* SOURCE EXTRACT:
The Vatican's Latinist - jthnews
https://www.newcriterion.com/issues/2017/3/the-vaticanas-latinist
======
pmoriarty
Anyone interested in this might enjoy reading about Cardinal Giuseppe
Mezzofanti[1] and other "hyperpolyglots" in Michael Erard's _Babel No
More_.[2]

An excerpt from the Introduction:

 _"...Mezofanti liked to quip that he knew 'fifty languages and Bolognese.'
During his lifetime, he put enough of those on display -- among them Arabic
and Hebrew (biblical and Rabbinic), Chaldean, Coptic, Persian, Turkish,
Albanian, Maltese, certainly Latin and Bolognese, but also Spanish,
Portuguese, French, German, Dutch, and English, as well as Polish, Hungarian,
Chinese, Syrian, Amharic, Hindustani, Gujarati, Basque, and Romanian -- that
he frequently appeared in rapturous accounts of visitors to Bologna and Rome.

* COLLECTED DATA:
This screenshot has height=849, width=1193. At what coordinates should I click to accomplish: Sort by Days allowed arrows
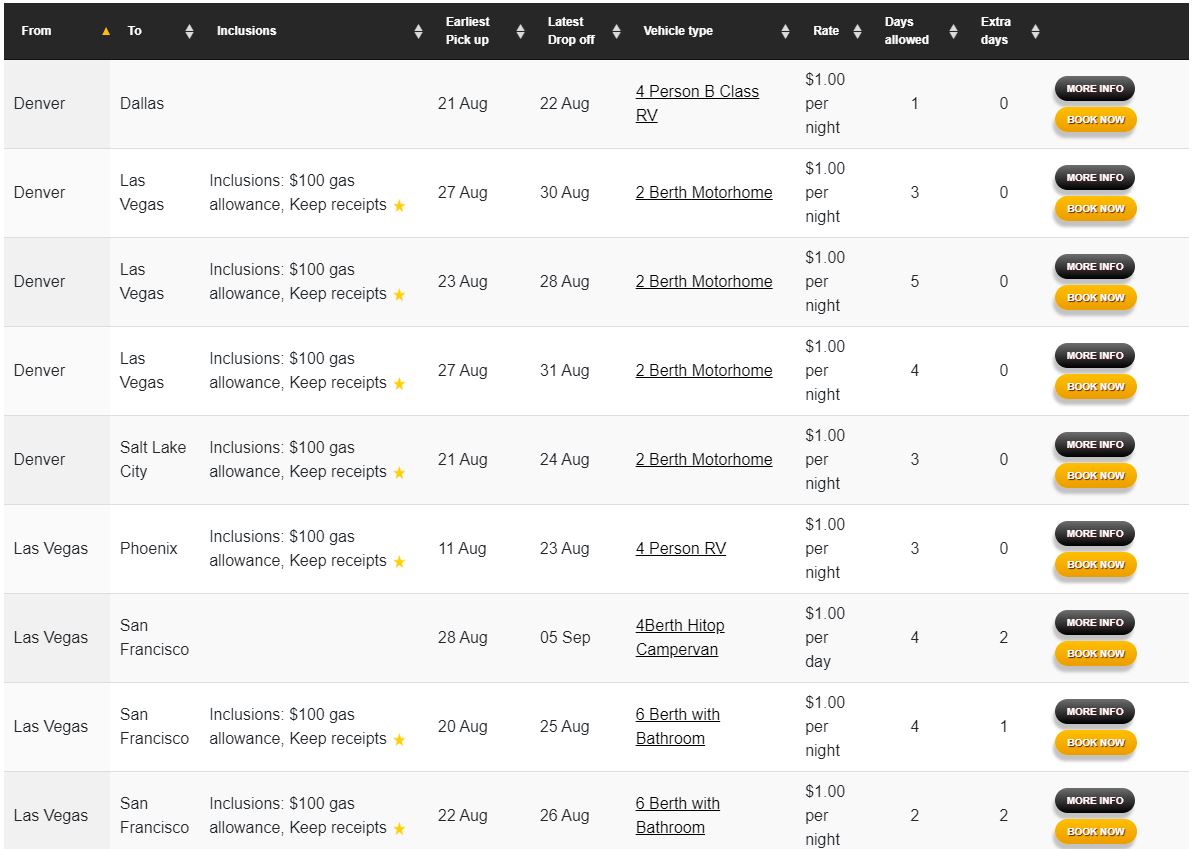[x=953, y=31]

* THE TASKS:
• A. Reproduce the forum thread on the Vatican's Latinist from "An excerpt from" up to and including "Bologna and Rome.".
• B. In the forum thread on the Vatican's Latinist, what did Cardinal Giuseppe Mezzofanti like to quip that he knew?

* SOLUTIONS BY TASK:
• A.
An excerpt from the Introduction:

 _"...Mezofanti liked to quip that he knew 'fifty languages and Bolognese.'
During his lifetime, he put enough of those on display -- among them Arabic
and Hebrew (biblical and Rabbinic), Chaldean, Coptic, Persian, Turkish,
Albanian, Maltese, certainly Latin and Bolognese, but also Spanish,
Portuguese, French, German, Dutch, and English, as well as Polish, Hungarian,
Chinese, Syrian, Amharic, Hindustani, Gujarati, Basque, and Romanian -- that
he frequently appeared in rapturous accounts of visitors to Bologna and Rome.

• B. Fifty languages and Bolognese.